_Consegna_
Trascrivi per intero il brano sulla crisi del neocolonialismo francese, senza modificare nulla.

_Brano_
::::

La crisi irreversibile del neo-colonialismo francese

Se è vero che al momento ciò che è avvenuto in Congo fa emergere la novità costituita da un esercito nazionale africano che si rivela capace di arginare ruolo e funzione di mercenari nel sostenere il controllo del territorio africano, non così è avvenuto nella fascia di Stati dell’Africa centrale che si colloca a nord dei confini congolesi. In paesi, quali il Burkina Faso, il Mali, la Repubblica Centrafricana, il Niger, il Ciad, il Sudan, il Sud Sudan si sta insediando con sempre maggiore pervasività e determinazione la presenza militare russa che recentemente è riuscita a far sbarcare in Ghana un numero imprecisato di blindati che si sono diretti verso il Mali a sostegno delle forze li schierate. Questo mentre è segnalata la costruzione di aeroporti e di basi russe nel sud della Libia, all’intersezione con i paesi del centro Africa dove sono stati avvistati anche qui blindati e convogli in movimento a garanzia della presenza russa nello sfruttamento delle risorse.

::::

_Record estratti_

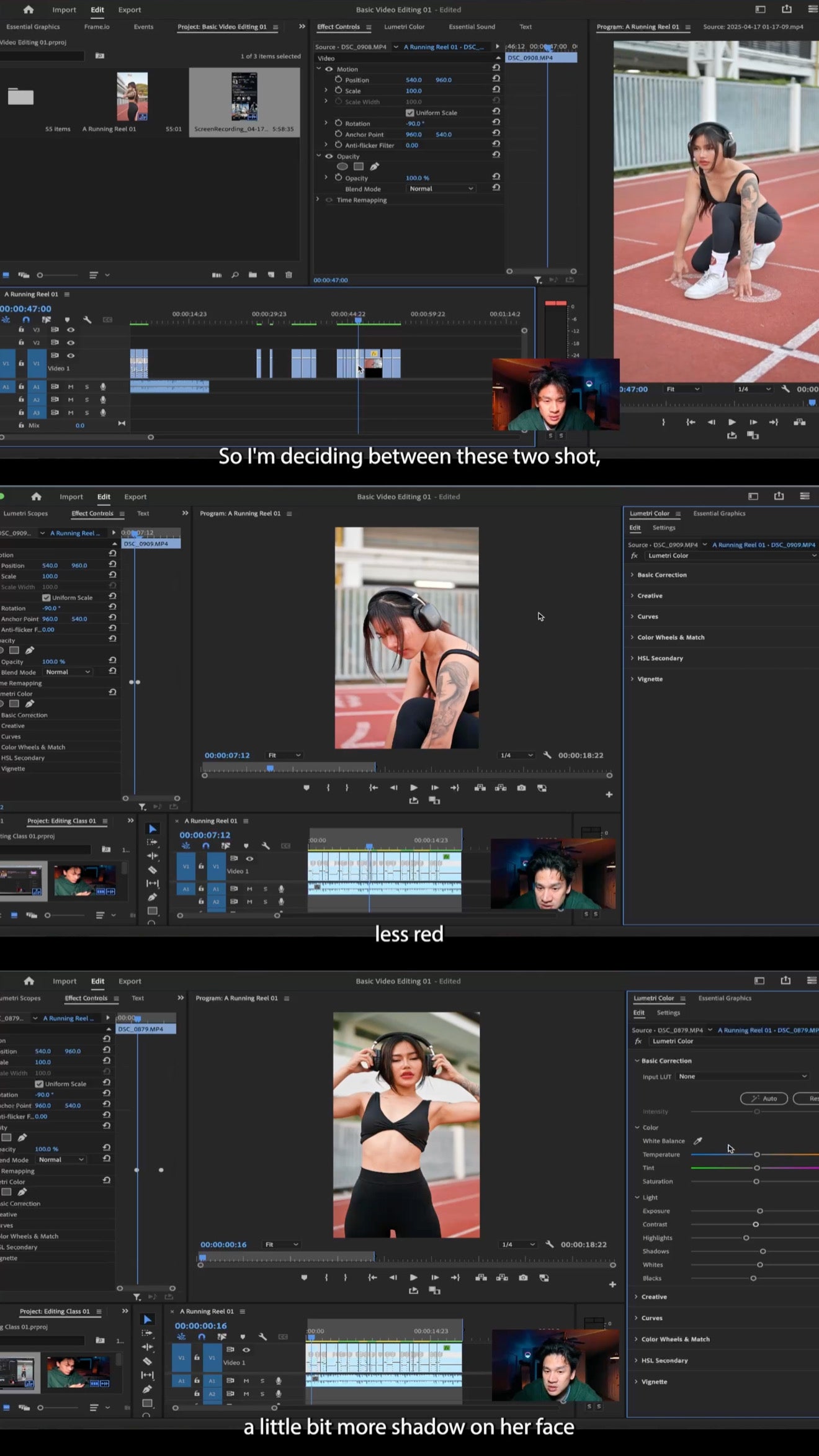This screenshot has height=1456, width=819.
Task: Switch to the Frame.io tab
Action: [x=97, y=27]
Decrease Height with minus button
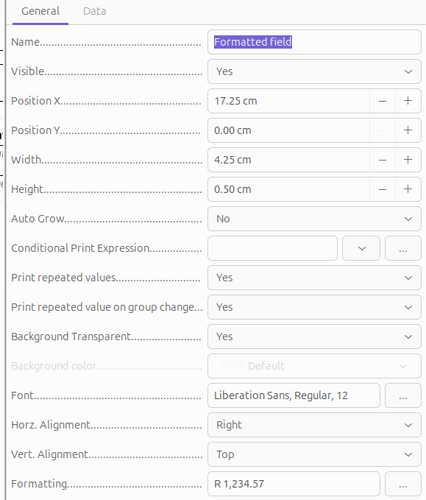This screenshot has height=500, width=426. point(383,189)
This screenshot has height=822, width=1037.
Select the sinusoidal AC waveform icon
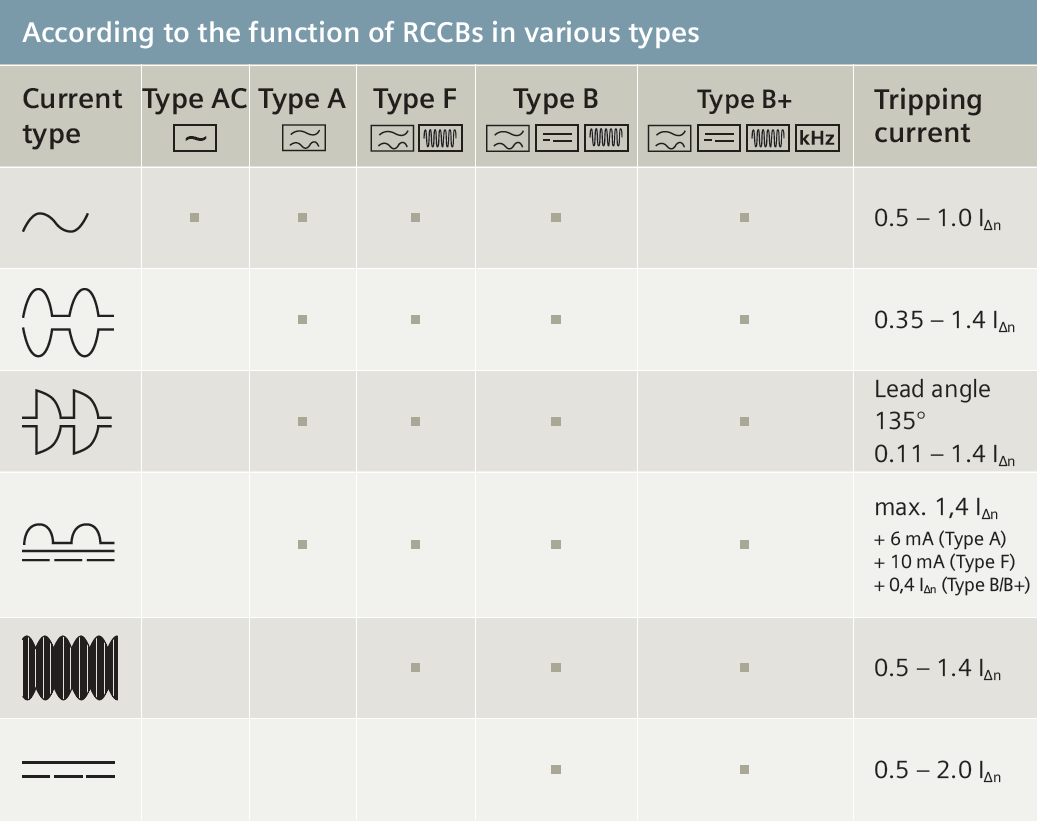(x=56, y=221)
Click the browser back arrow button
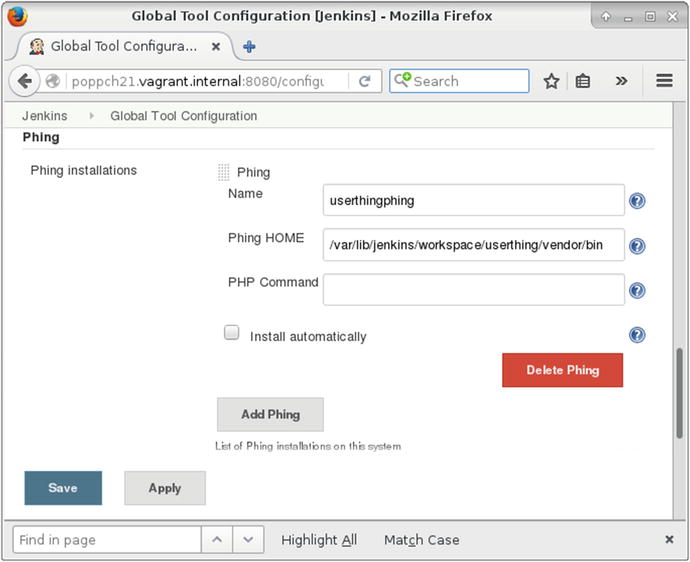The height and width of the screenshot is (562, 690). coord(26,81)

::::

_Soluzione_
La crisi irreversibile del neo-colonialismo francese

Se è vero che al momento ciò che è avvenuto in Congo fa emergere la novità costituita da un esercito nazionale africano che si rivela capace di arginare ruolo e funzione di mercenari nel sostenere il controllo del territorio africano, non così è avvenuto nella fascia di Stati dell’Africa centrale che si colloca a nord dei confini congolesi. In paesi, quali il Burkina Faso, il Mali, la Repubblica Centrafricana, il Niger, il Ciad, il Sudan, il Sud Sudan si sta insediando con sempre maggiore pervasività e determinazione la presenza militare russa che recentemente è riuscita a far sbarcare in Ghana un numero imprecisato di blindati che si sono diretti verso il Mali a sostegno delle forze li schierate. Questo mentre è segnalata la costruzione di aeroporti e di basi russe nel sud della Libia, all’intersezione con i paesi del centro Africa dove sono stati avvistati anche qui blindati e convogli in movimento a garanzia della presenza russa nello sfruttamento delle risorse.